Called ‘Neural Manufacturing Suite’, the technology aims to implement a ‘lights out’ factory set-up, in which the factory produces everything by itself without human or worker supervision or intervention.
This is achieved by connecting all the machines and input and output items to sophisticated computers either at the same location or at a remote location, such as the company’s headquarters.
TCS said the solution is based on technologies such as artificial intelligence, machine learning, computer vision (visual inspection of products using computers), virtual reality and industrial automation or robotics.
The IT company has already incorporated elements of this vision in product suites such as TCS Autoscape, TCS Equiptix, Digital Manufacturing Platform, Intelligent Power Plant and so on.
The move towards complete automation of factories is considered the next step in industrial revolution.

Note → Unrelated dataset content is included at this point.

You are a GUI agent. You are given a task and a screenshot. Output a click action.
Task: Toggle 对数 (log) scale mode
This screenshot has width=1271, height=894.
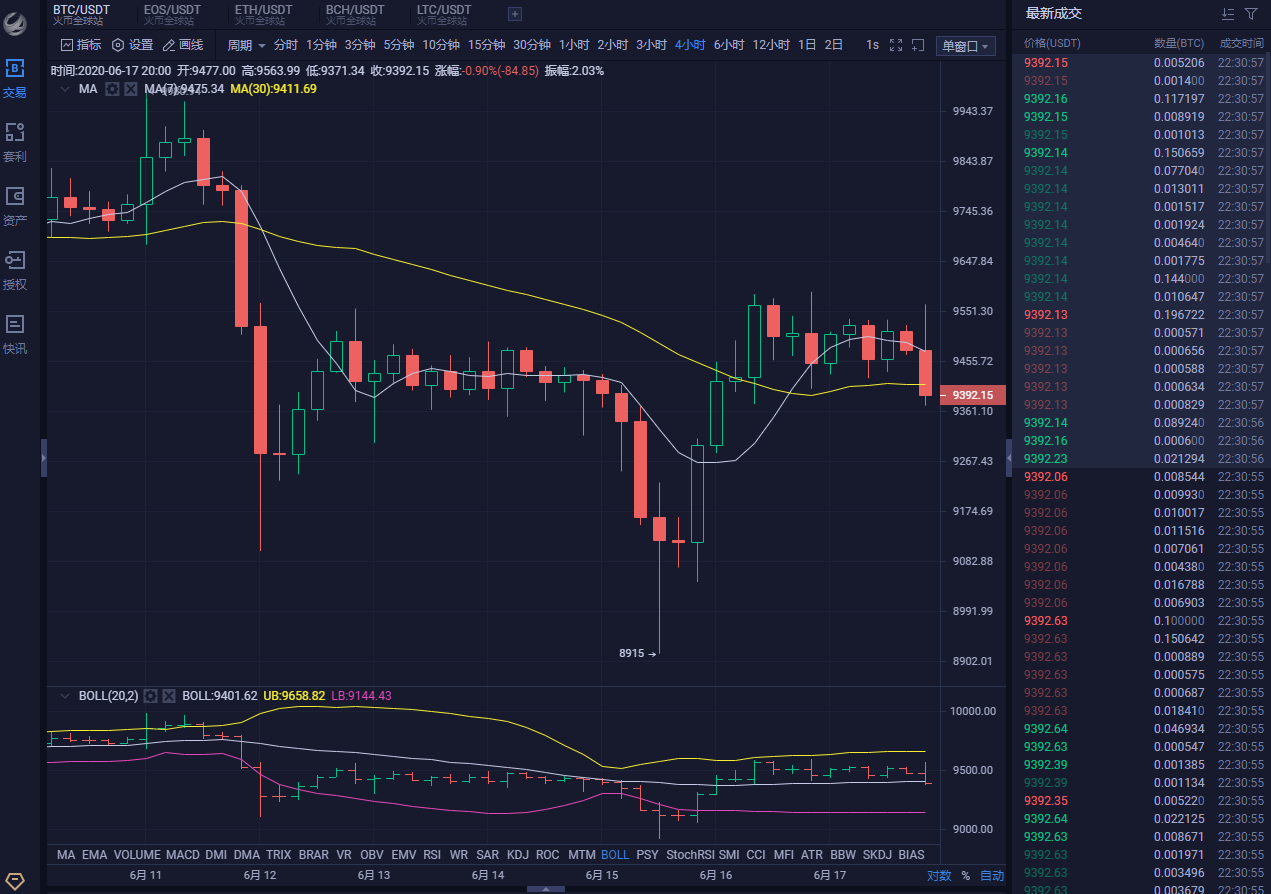click(x=938, y=875)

This is seen as the logical culmination of a trend that started in industrial revolution of the 19th century, when steam and electricity powered machines started being used to help workers increase their output and speed.
TCS said its aim is to help companies achieve an “autonomous or lights-out” factory vision, particularly in sectors such as manufacturing, consumer packaged goods, automotive, aerospace, energy, utilities, healthcare, life science and hi-tech.
Even though this can also be achieved using traditional, local wireless network technologies such as Wifi, local networks fail to work when the product or raw material is on the move, such as from the factory to the distribution center.
However, with 5G, the products can remain connected to the overall network irrespective of the location.
TCS said it tested two use cases on Airtel’s 5G test network – remote manufacturing operations using robotics, and vision-based quality inspection.
Remote manufacturing refers to the control of manufacturing operations taking place in a factory using a high-powered computer at a different location, such as the corporate office. Vision-based quality inspection too is similar, in that it uses a high-power computer at a different location to monitor the quality of the final output using high-resolution cameras, high-bandwidth wireless networks and machine learning.
TCS said the technologies can transform plant operations, and significantly boost quality, productivity, and safety.
“We will continue to build new, differentiated capabilities into TCS’ Neural Manufacturing suite of solutions, harnessing the power of machine vision, machine intelligence and 5G to reimagine and redefine the way smart factories operate. Our partnership with Airtel to deploy and validate these innovative use cases on their 5G network serves as a proof point of the transformative power of these technologies,” TCS said.